_Assignment:_
Only the lines from the top of the listing below to the line that has "Click the size 11 row cell" should be echoed, with both ends kept and pictures left out.

* * * *

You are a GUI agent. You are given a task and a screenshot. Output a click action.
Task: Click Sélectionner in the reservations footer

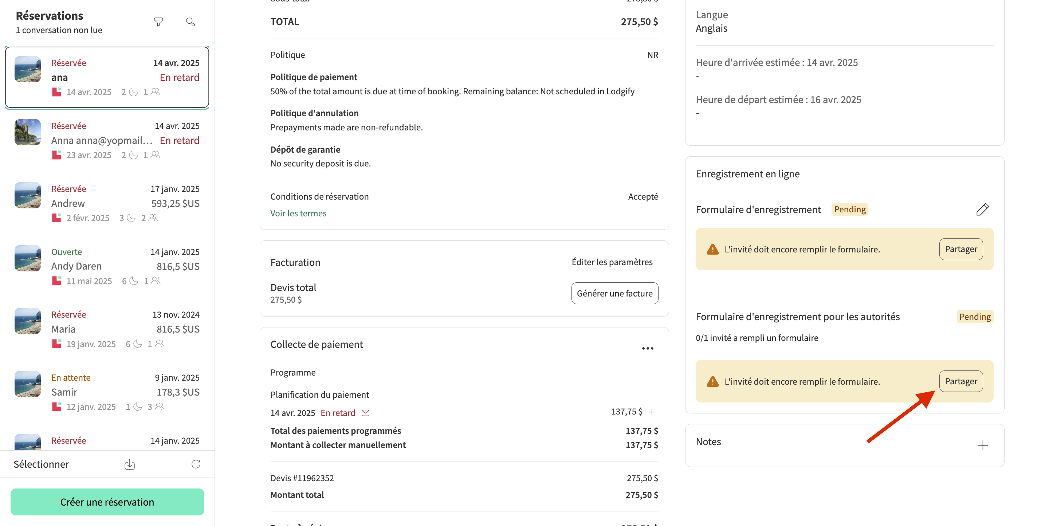pyautogui.click(x=41, y=464)
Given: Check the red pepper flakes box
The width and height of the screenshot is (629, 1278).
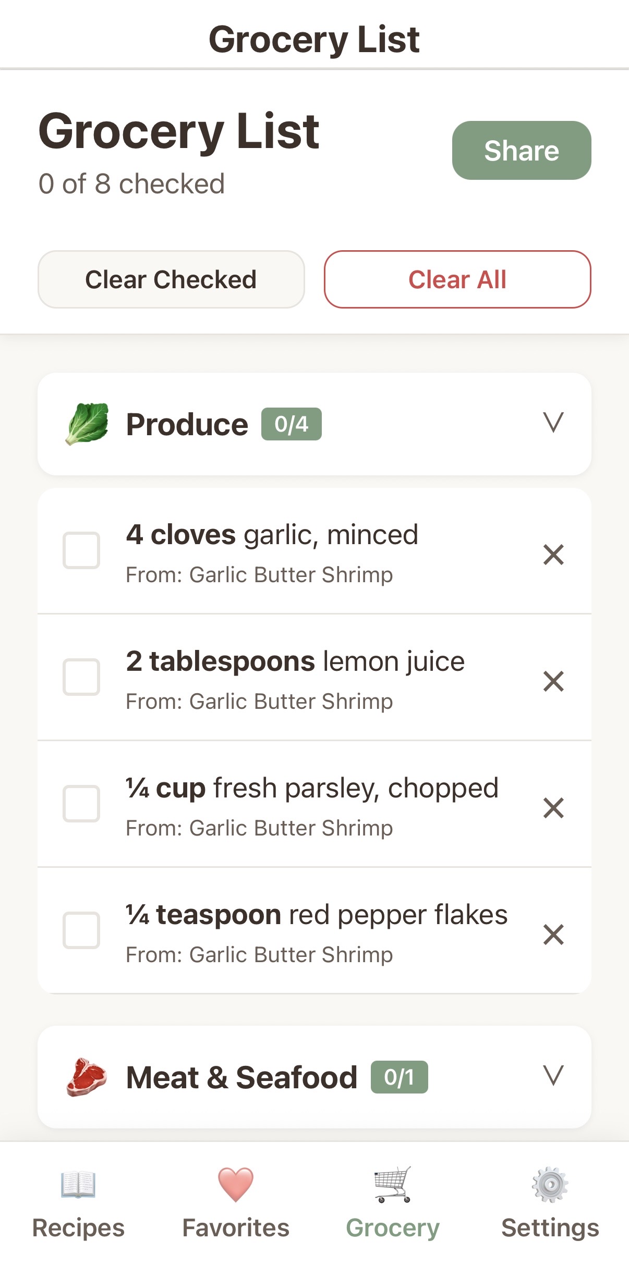Looking at the screenshot, I should click(81, 930).
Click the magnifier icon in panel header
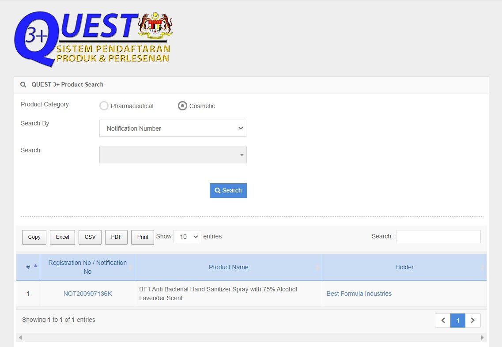Viewport: 502px width, 347px height. (23, 85)
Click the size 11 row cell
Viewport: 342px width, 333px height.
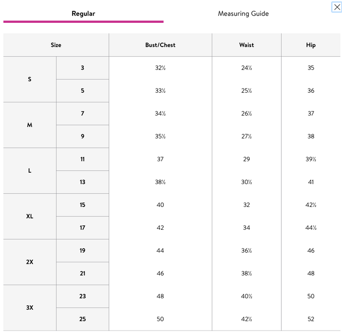coord(83,159)
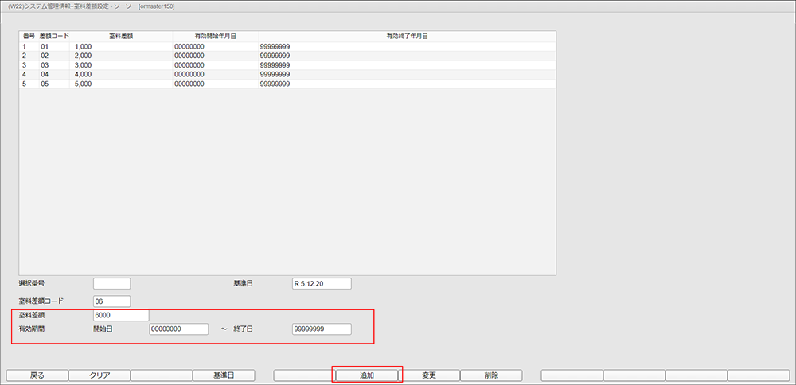The image size is (796, 385).
Task: Select the 室料差額 field with 6000
Action: [x=120, y=315]
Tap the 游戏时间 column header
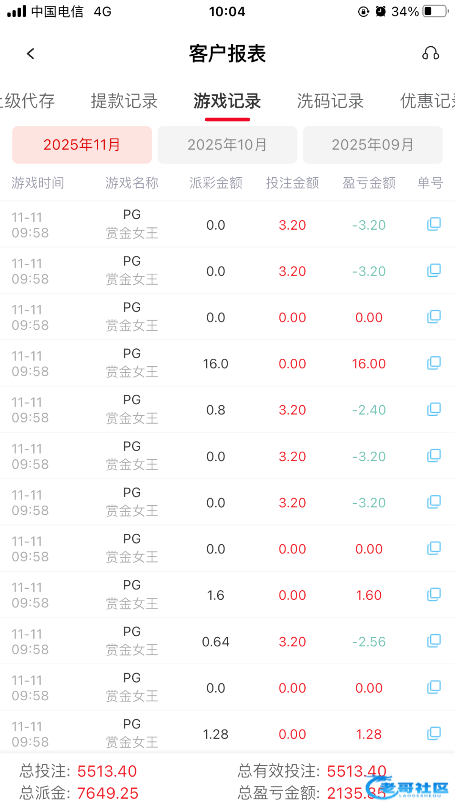 click(x=38, y=183)
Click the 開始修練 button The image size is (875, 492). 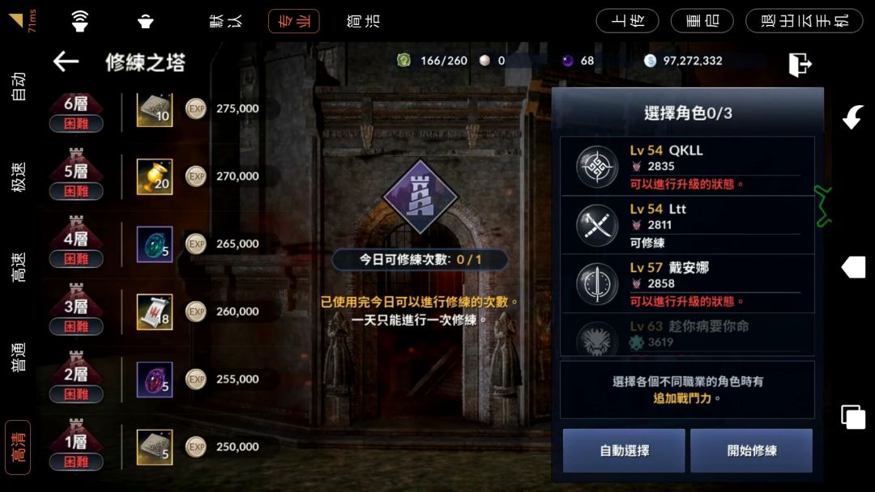tap(752, 450)
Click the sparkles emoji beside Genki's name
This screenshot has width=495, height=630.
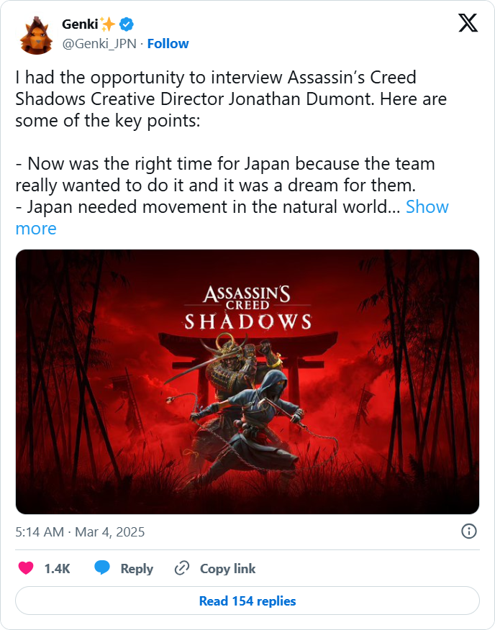click(x=107, y=24)
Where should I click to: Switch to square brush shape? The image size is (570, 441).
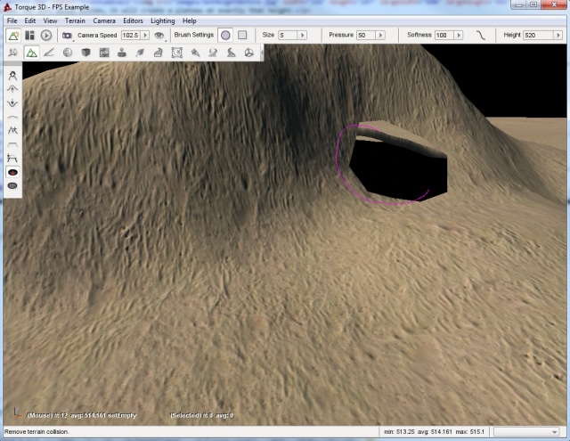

* * * *

_Problem solution:_
You are a GUI agent. You are given a task and a screenshot. Output a click action.
Task: Click Sélectionner in the reservations footer

pyautogui.click(x=41, y=464)
Given: Check the red pepper flakes box
The width and height of the screenshot is (629, 1278).
Looking at the screenshot, I should click(81, 930).
Click the magnifier icon in panel header
Viewport: 502px width, 347px height. (23, 85)
Click the size 11 row cell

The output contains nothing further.